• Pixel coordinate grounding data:
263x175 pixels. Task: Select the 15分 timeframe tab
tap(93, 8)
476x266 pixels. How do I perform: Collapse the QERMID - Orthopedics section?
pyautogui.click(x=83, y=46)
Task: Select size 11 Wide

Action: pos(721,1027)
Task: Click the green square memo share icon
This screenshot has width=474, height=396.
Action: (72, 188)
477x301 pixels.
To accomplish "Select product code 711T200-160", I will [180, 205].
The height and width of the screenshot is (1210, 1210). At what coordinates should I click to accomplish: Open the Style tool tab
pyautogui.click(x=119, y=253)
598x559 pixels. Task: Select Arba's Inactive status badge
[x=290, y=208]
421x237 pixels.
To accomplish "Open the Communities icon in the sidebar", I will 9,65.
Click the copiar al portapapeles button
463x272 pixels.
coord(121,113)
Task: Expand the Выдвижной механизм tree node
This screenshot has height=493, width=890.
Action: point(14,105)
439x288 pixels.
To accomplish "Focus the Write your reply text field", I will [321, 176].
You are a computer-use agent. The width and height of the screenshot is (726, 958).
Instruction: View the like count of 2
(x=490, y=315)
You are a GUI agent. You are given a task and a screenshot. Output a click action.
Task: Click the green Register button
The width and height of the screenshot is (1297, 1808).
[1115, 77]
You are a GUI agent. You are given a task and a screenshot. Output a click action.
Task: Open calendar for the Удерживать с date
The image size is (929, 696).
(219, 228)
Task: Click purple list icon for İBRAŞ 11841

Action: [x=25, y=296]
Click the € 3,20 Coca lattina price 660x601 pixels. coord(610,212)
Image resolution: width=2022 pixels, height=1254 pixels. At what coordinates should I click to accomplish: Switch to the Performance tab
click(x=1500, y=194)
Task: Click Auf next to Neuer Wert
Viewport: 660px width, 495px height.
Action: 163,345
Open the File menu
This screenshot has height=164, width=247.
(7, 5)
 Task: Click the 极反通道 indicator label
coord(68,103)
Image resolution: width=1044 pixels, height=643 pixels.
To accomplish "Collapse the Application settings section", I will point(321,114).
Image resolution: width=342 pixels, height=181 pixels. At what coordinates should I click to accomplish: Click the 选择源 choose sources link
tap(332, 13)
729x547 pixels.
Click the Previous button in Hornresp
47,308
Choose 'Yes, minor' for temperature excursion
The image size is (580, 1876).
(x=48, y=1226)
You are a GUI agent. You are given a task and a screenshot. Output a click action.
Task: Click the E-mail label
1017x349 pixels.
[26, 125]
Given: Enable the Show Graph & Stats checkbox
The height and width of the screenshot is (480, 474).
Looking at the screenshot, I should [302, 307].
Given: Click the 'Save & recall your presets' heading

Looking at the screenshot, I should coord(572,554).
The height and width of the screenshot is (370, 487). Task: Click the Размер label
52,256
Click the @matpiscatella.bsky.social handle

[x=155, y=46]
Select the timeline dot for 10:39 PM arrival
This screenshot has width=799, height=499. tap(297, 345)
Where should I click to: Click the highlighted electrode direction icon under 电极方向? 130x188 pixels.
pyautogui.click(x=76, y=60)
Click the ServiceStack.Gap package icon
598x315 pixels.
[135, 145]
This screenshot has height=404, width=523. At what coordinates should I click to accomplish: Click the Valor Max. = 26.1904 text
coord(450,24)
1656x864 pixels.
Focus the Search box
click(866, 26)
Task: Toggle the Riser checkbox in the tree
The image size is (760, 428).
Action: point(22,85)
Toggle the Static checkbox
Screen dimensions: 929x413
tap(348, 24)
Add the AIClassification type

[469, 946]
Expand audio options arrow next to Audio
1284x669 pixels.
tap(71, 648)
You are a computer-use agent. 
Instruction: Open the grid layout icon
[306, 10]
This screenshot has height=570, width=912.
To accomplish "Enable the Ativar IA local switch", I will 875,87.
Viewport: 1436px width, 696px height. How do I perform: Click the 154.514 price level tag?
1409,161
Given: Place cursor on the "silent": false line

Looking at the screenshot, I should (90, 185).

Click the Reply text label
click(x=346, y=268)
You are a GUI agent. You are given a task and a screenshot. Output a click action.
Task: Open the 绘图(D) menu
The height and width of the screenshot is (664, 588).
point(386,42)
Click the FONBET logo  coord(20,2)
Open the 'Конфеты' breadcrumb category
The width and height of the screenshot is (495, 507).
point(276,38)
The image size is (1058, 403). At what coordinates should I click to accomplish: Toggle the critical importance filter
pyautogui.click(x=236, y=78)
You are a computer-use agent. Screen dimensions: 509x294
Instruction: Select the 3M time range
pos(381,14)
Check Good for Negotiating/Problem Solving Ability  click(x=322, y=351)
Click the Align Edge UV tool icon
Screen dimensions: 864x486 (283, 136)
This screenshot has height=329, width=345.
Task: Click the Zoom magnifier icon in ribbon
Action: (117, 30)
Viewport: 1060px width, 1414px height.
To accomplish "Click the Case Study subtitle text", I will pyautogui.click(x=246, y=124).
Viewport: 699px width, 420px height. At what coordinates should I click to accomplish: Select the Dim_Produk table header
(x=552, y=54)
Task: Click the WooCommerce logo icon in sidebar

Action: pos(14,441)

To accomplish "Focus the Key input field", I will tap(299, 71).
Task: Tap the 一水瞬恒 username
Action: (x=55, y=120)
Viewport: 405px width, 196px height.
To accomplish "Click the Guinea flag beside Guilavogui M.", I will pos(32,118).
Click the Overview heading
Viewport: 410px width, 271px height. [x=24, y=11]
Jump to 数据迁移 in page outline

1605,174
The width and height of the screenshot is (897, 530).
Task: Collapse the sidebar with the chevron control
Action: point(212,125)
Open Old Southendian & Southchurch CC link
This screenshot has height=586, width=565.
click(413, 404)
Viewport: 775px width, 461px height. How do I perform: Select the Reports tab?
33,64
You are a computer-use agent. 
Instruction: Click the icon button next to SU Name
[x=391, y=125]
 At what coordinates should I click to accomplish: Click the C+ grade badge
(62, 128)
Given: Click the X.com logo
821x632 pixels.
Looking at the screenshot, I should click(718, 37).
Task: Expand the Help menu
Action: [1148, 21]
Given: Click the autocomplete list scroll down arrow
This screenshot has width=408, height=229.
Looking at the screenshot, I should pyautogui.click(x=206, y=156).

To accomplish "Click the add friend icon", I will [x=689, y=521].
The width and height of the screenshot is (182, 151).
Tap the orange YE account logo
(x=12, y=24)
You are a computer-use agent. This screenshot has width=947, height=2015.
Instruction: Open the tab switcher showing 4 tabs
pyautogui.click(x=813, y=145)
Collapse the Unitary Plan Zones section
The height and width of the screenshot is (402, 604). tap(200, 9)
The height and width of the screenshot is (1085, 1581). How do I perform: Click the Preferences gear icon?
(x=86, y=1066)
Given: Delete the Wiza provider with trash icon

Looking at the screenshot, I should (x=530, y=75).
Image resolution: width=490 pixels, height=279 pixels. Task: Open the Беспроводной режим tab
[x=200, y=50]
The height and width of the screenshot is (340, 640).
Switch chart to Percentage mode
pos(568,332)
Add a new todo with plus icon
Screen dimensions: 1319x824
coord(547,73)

• Task goal:
Exactly as written, copy out all the entries above.

• Response area:
263x175 pixels. Task: Select the 15分 timeframe tab
tap(93, 8)
476x266 pixels. How do I perform: Collapse the QERMID - Orthopedics section?
pyautogui.click(x=83, y=46)
Task: Select size 11 Wide

Action: pos(721,1027)
Task: Click the green square memo share icon
This screenshot has width=474, height=396.
Action: (72, 188)
477x301 pixels.
To accomplish "Select product code 711T200-160", I will [180, 205].
The height and width of the screenshot is (1210, 1210). At what coordinates should I click to accomplish: Open the Style tool tab
pyautogui.click(x=119, y=253)
598x559 pixels. Task: Select Arba's Inactive status badge
[x=290, y=208]
421x237 pixels.
To accomplish "Open the Communities icon in the sidebar", I will 9,65.
Click the copiar al portapapeles button
463x272 pixels.
coord(121,113)
Task: Expand the Выдвижной механизм tree node
This screenshot has height=493, width=890.
Action: point(14,105)
439x288 pixels.
To accomplish "Focus the Write your reply text field", I will [321, 176].
You are a computer-use agent. The width and height of the screenshot is (726, 958).
Instruction: View the like count of 2
(x=490, y=315)
You are a GUI agent. You are given a task and a screenshot. Output a click action.
Task: Click the green Register button
The width and height of the screenshot is (1297, 1808).
[1115, 77]
You are a GUI agent. You are given a task and a screenshot. Output a click action.
Task: Open calendar for the Удерживать с date
The image size is (929, 696).
(219, 228)
Task: Click purple list icon for İBRAŞ 11841

Action: [x=25, y=296]
Click the € 3,20 Coca lattina price 660x601 pixels. coord(610,212)
Image resolution: width=2022 pixels, height=1254 pixels. At what coordinates should I click to accomplish: Switch to the Performance tab
click(x=1500, y=194)
Task: Click Auf next to Neuer Wert
Viewport: 660px width, 495px height.
Action: 163,345
Open the File menu
This screenshot has height=164, width=247.
(7, 5)
 Task: Click the 极反通道 indicator label
coord(68,103)
Image resolution: width=1044 pixels, height=643 pixels.
To accomplish "Collapse the Application settings section", I will point(321,114).
Image resolution: width=342 pixels, height=181 pixels. At what coordinates should I click to accomplish: Click the 选择源 choose sources link
tap(332, 13)
729x547 pixels.
Click the Previous button in Hornresp
47,308
Choose 'Yes, minor' for temperature excursion
The image size is (580, 1876).
(x=48, y=1226)
You are a GUI agent. You are given a task and a screenshot. Output a click action.
Task: Click the E-mail label
1017x349 pixels.
[26, 125]
Given: Enable the Show Graph & Stats checkbox
The height and width of the screenshot is (480, 474).
Looking at the screenshot, I should [302, 307].
Given: Click the 'Save & recall your presets' heading

Looking at the screenshot, I should coord(572,554).
The height and width of the screenshot is (370, 487). Task: Click the Размер label
52,256
Click the @matpiscatella.bsky.social handle

[x=155, y=46]
Select the timeline dot for 10:39 PM arrival
This screenshot has width=799, height=499. tap(297, 345)
Where should I click to: Click the highlighted electrode direction icon under 电极方向? 130x188 pixels.
pyautogui.click(x=76, y=60)
Click the ServiceStack.Gap package icon
598x315 pixels.
[135, 145]
This screenshot has height=404, width=523. At what coordinates should I click to accomplish: Click the Valor Max. = 26.1904 text
coord(450,24)
1656x864 pixels.
Focus the Search box
click(866, 26)
Task: Toggle the Riser checkbox in the tree
The image size is (760, 428).
Action: point(22,85)
Toggle the Static checkbox
Screen dimensions: 929x413
tap(348, 24)
Add the AIClassification type

[469, 946]
Expand audio options arrow next to Audio
1284x669 pixels.
tap(71, 648)
You are a computer-use agent. 
Instruction: Open the grid layout icon
[306, 10]
This screenshot has height=570, width=912.
To accomplish "Enable the Ativar IA local switch", I will 875,87.
Viewport: 1436px width, 696px height. How do I perform: Click the 154.514 price level tag?
1409,161
Given: Place cursor on the "silent": false line

Looking at the screenshot, I should (90, 185).

Click the Reply text label
click(x=346, y=268)
You are a GUI agent. You are given a task and a screenshot. Output a click action.
Task: Open the 绘图(D) menu
The height and width of the screenshot is (664, 588).
point(386,42)
Click the FONBET logo  coord(20,2)
Open the 'Конфеты' breadcrumb category
The width and height of the screenshot is (495, 507).
point(276,38)
The image size is (1058, 403). At what coordinates should I click to accomplish: Toggle the critical importance filter
pyautogui.click(x=236, y=78)
You are a computer-use agent. Screen dimensions: 509x294
Instruction: Select the 3M time range
pos(381,14)
Check Good for Negotiating/Problem Solving Ability  click(x=322, y=351)
Click the Align Edge UV tool icon
Screen dimensions: 864x486 (283, 136)
This screenshot has height=329, width=345.
Task: Click the Zoom magnifier icon in ribbon
Action: (117, 30)
Viewport: 1060px width, 1414px height.
To accomplish "Click the Case Study subtitle text", I will pyautogui.click(x=246, y=124).
Viewport: 699px width, 420px height. At what coordinates should I click to accomplish: Select the Dim_Produk table header
(x=552, y=54)
Task: Click the WooCommerce logo icon in sidebar

Action: pos(14,441)

To accomplish "Focus the Key input field", I will tap(299, 71).
Task: Tap the 一水瞬恒 username
Action: (x=55, y=120)
Viewport: 405px width, 196px height.
To accomplish "Click the Guinea flag beside Guilavogui M.", I will pos(32,118).
Click the Overview heading
Viewport: 410px width, 271px height. [x=24, y=11]
Jump to 数据迁移 in page outline

1605,174
The width and height of the screenshot is (897, 530).
Task: Collapse the sidebar with the chevron control
Action: point(212,125)
Open Old Southendian & Southchurch CC link
This screenshot has height=586, width=565.
click(413, 404)
Viewport: 775px width, 461px height. How do I perform: Select the Reports tab?
33,64
You are a computer-use agent. 
Instruction: Click the icon button next to SU Name
[x=391, y=125]
 At what coordinates should I click to accomplish: Click the C+ grade badge
(62, 128)
Given: Click the X.com logo
821x632 pixels.
Looking at the screenshot, I should click(718, 37).
Task: Expand the Help menu
Action: [1148, 21]
Given: Click the autocomplete list scroll down arrow
This screenshot has width=408, height=229.
Looking at the screenshot, I should pyautogui.click(x=206, y=156).

To accomplish "Click the add friend icon", I will [x=689, y=521].
The width and height of the screenshot is (182, 151).
Tap the orange YE account logo
(x=12, y=24)
You are a computer-use agent. This screenshot has width=947, height=2015.
Instruction: Open the tab switcher showing 4 tabs
pyautogui.click(x=813, y=145)
Collapse the Unitary Plan Zones section
The height and width of the screenshot is (402, 604). tap(200, 9)
The height and width of the screenshot is (1085, 1581). How do I perform: Click the Preferences gear icon?
(x=86, y=1066)
Given: Delete the Wiza provider with trash icon

Looking at the screenshot, I should (x=530, y=75).
Image resolution: width=490 pixels, height=279 pixels. Task: Open the Беспроводной режим tab
[x=200, y=50]
The height and width of the screenshot is (340, 640).
Switch chart to Percentage mode
pos(568,332)
Add a new todo with plus icon
Screen dimensions: 1319x824
coord(547,73)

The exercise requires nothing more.